Activity -
The required answer is each line in the entries below where "Given" occurs.

Material to process below:

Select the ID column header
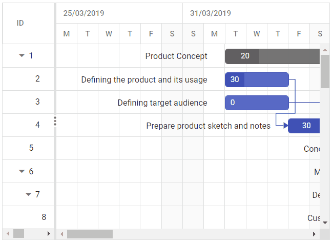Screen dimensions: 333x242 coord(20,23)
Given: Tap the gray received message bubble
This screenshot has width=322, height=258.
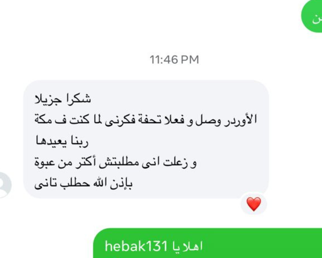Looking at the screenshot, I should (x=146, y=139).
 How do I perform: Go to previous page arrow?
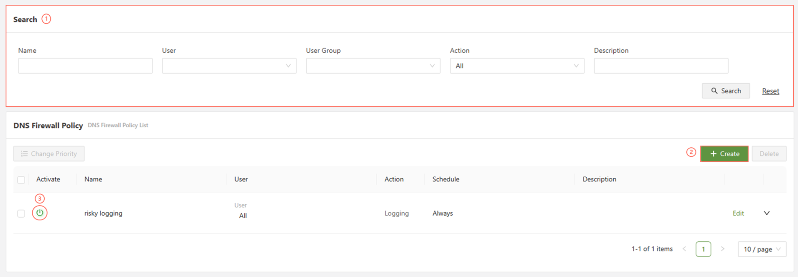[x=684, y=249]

End of Material to process.
Material to process below:

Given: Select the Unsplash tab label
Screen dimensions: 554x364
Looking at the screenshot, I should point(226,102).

End of Material to process.
Material to process below:

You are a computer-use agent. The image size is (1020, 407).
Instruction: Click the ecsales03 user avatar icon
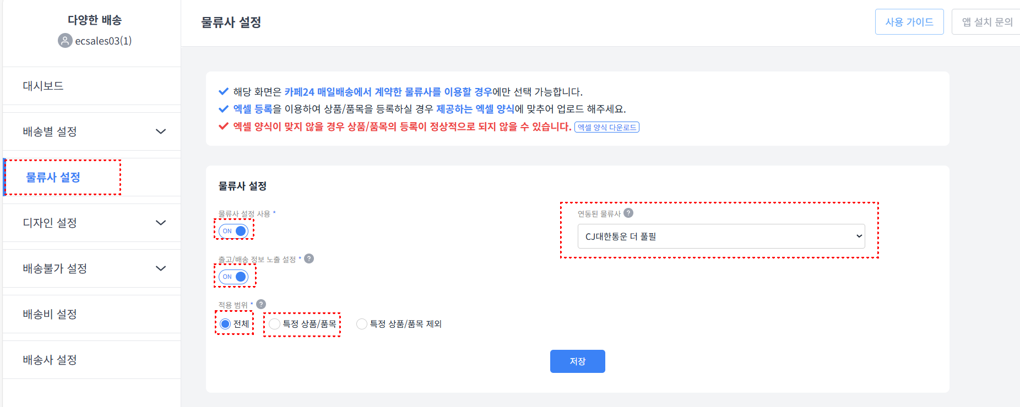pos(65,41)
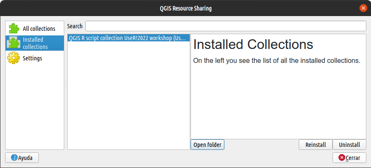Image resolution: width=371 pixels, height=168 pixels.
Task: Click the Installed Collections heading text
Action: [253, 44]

End of Material to process.

Expected output -
Given: Tap the gray received message bubble
Given: Select the Unsplash tab label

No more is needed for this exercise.